EXTRACTED MATERIAL:
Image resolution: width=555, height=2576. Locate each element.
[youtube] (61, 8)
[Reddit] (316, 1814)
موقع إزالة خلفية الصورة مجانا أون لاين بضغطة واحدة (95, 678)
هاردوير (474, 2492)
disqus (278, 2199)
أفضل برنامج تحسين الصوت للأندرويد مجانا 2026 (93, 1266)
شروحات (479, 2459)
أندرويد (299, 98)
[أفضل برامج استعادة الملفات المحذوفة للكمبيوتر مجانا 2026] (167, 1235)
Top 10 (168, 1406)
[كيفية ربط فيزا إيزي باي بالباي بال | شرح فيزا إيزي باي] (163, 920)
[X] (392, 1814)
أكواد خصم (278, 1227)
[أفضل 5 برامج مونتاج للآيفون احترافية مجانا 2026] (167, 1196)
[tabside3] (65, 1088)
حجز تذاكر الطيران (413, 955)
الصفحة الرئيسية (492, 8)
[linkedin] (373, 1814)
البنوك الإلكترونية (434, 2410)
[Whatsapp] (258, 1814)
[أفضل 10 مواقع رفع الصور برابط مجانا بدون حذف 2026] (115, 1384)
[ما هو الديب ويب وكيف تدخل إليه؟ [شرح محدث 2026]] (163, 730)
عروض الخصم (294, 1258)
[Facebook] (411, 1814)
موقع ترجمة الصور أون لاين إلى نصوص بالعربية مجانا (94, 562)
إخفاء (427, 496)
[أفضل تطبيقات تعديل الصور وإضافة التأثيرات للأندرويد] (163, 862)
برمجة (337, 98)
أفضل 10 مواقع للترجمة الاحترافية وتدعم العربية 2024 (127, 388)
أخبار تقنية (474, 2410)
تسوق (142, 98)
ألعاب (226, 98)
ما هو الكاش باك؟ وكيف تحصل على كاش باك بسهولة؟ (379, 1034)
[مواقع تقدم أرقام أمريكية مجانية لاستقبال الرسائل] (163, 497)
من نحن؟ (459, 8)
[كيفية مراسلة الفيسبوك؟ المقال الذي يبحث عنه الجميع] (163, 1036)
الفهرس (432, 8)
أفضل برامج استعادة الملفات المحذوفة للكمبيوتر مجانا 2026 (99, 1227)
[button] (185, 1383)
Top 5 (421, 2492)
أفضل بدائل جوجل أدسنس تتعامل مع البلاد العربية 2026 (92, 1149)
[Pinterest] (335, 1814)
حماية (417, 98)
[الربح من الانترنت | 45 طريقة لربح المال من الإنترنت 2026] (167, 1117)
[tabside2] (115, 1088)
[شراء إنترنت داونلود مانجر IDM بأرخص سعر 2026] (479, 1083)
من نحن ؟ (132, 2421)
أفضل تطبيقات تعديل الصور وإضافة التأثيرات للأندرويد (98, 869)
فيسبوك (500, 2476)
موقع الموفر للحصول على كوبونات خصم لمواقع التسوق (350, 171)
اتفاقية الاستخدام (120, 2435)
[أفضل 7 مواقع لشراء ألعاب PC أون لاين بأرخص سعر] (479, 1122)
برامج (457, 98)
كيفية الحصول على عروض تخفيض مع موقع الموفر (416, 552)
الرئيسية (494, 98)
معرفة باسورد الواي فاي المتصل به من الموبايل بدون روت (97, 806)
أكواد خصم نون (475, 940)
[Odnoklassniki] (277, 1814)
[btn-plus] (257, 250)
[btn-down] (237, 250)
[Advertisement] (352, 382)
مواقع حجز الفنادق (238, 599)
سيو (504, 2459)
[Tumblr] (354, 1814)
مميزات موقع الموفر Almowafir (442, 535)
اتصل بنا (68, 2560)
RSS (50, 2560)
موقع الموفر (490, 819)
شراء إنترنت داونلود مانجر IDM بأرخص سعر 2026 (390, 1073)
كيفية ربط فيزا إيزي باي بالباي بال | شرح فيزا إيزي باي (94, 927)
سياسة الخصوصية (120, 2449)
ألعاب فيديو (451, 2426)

WHAT YOU HAVE TO DO:
The result should be every line of the material that contains the word "موقع", so copy those lines.

WRITTEN RESPONSE:
موقع إزالة خلفية الصورة مجانا أون لاين بضغطة واحدة (95, 678)
موقع ترجمة الصور أون لاين إلى نصوص بالعربية مجانا (94, 562)
موقع الموفر للحصول على كوبونات خصم لمواقع التسوق (350, 171)
كيفية الحصول على عروض تخفيض مع موقع الموفر (416, 552)
مميزات موقع الموفر Almowafir (442, 535)
موقع الموفر (490, 819)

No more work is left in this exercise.